Communication, Consent, and Hooking up

Define “Hooking Up,” for yourself. Go ahead, try. Now, define what someone else means when they say, “We hooked up last night.” There is a large range of activities which can be encompassed by the phrase “hooking up.” Interestingly, there is a generational change for the term hooking up. For some, especially older adults, hooking up means meeting up with a group of friends to spend time together or, “Let’s all hook up after work at Charley’s to grab some drinks and talk about the upcoming business proposal.” For others, particularly middle-school students, hooking up can mean anything from providing connections for someone as in, “Jimmy hooked me up with tickets to the school dance,” to the more traditional young adult meaning. Teenagers and young adults in this historical moment, use hooking up as an ambiguous term to describe almost any sexual experience, from kissing to intercourse. In her book, Hooking Up, Kathleen Bogle suggests that, in this instance, it is intentionally ambiguous so that one can exaggerate or minimize the sexual encounter (28). However, regardless of your specific definition, one aspect holds true through all of them: the foundation of hooking up is social interaction.

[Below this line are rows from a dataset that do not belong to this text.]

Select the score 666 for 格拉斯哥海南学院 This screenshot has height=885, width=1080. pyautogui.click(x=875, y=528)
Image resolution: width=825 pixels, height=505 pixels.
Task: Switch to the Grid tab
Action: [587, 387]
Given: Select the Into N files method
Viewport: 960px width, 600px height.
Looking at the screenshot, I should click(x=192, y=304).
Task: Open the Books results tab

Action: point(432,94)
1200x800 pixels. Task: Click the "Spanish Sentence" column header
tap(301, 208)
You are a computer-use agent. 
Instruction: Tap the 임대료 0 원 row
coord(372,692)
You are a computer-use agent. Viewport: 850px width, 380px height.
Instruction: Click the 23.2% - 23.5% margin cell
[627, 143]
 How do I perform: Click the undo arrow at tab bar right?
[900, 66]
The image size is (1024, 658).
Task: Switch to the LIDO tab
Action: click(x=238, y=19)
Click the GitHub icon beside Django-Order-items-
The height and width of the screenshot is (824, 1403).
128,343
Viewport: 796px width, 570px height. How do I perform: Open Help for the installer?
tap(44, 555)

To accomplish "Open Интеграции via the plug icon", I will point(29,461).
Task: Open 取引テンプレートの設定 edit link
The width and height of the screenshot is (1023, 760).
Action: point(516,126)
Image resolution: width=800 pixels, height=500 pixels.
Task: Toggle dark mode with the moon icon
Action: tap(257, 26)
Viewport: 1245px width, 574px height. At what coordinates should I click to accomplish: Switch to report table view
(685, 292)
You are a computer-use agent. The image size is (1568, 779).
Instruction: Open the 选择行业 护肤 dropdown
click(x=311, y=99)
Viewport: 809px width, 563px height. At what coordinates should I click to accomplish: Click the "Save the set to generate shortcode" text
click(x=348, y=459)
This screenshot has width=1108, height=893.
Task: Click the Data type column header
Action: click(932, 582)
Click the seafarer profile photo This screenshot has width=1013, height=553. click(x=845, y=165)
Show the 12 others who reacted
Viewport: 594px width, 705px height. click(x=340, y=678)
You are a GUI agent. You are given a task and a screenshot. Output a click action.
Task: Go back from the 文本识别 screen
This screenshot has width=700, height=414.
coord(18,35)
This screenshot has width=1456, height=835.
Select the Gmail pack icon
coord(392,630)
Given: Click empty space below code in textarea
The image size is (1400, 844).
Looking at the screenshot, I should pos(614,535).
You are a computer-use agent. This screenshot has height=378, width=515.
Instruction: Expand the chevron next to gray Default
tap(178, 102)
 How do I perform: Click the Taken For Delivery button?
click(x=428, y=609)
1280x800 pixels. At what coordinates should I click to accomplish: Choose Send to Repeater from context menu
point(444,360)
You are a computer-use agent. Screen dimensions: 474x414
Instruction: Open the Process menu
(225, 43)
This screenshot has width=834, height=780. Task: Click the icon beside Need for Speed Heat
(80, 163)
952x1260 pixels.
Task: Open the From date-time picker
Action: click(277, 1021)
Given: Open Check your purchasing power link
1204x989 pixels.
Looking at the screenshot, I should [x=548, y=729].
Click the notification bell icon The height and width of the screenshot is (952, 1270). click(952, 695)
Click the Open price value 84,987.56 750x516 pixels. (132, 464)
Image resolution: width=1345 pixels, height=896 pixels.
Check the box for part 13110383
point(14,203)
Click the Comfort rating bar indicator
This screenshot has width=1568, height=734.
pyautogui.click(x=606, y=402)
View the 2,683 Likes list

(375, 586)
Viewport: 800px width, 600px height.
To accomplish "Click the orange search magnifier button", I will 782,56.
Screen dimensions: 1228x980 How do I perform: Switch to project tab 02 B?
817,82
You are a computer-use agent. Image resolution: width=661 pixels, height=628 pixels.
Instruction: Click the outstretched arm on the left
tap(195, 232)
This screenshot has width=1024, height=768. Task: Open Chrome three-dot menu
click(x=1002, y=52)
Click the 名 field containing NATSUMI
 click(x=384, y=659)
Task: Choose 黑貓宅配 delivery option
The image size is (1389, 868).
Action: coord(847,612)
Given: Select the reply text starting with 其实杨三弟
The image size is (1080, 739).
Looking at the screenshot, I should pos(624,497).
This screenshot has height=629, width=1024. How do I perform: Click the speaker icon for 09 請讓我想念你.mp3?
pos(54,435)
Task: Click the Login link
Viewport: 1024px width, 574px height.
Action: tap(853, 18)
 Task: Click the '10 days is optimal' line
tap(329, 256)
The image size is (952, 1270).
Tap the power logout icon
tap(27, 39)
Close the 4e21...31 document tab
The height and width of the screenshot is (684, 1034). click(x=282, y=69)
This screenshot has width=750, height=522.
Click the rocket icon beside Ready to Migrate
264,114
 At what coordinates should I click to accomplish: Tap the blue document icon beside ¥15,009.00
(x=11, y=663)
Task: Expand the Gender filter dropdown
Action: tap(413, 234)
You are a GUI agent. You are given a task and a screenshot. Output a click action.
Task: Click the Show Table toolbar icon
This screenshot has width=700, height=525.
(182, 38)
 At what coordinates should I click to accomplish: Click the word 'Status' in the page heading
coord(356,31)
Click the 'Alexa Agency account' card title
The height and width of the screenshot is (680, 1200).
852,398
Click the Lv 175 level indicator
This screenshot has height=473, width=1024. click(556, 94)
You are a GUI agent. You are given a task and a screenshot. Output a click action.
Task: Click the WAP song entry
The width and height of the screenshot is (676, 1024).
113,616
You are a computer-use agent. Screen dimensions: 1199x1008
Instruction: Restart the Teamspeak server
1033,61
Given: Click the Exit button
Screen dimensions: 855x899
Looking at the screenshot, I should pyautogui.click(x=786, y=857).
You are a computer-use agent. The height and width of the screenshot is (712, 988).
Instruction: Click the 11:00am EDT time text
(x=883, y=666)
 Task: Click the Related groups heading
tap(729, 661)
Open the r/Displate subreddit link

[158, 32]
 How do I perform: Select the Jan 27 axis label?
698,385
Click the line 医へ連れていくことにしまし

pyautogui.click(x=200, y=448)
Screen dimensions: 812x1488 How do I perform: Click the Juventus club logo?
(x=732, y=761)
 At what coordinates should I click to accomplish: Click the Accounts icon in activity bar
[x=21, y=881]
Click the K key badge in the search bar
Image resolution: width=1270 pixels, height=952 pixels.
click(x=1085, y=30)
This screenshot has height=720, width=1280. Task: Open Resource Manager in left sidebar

If social interaction is the fundamental pillar of hooking up in all contexts, how is it possible then that for my generation, hooking up occurs with virtually no verbal communication? Between the 1920’s and 1960’s when dating was in vogue, young people were forced to directly communicate their desires. Typically, John would plan a date and then ask Kate out, giving her specific instructions on when, where, what and how the date would progress. However, direct verbal communication has become a thing of the past. Bogle informs us that, instead of the traditional conversation, there is a lot of nonverbal communication involved in hooking up. For instance, nobody ever says, “Hi Kate, my name is John. I think you’re pretty. Would you like to hook up with me tonight from 11:30-12:45 in my dorm room? When we hook up, we can make out and fondle one another, but we will not have intercourse. When we are finished, I will walk you home because I don’t want to sleep in the same bed with you.” Instead, Bogle insists that John would smile at Kate, who would then bat her eyelashes. They would engage in conversation, and if they kept enough eye contact and made some surreptitious physical gestures such as touching “accidentally”, then they would somehow decide when and where they would hook up, but again without actual verbal communication. It is a miracle that any hooking up ever actually takes place at all with all of the ambiguity.


Why are young people no longer talking to one another about these things? What are the potential ramifications of miscommunication in these situations? Johnathan Kalin, founder of the “Party with Consent” movement, advises that sexual consent is not a commodity to be given by one and taken by another. Rather, consent must be created through verbal communication between individuals.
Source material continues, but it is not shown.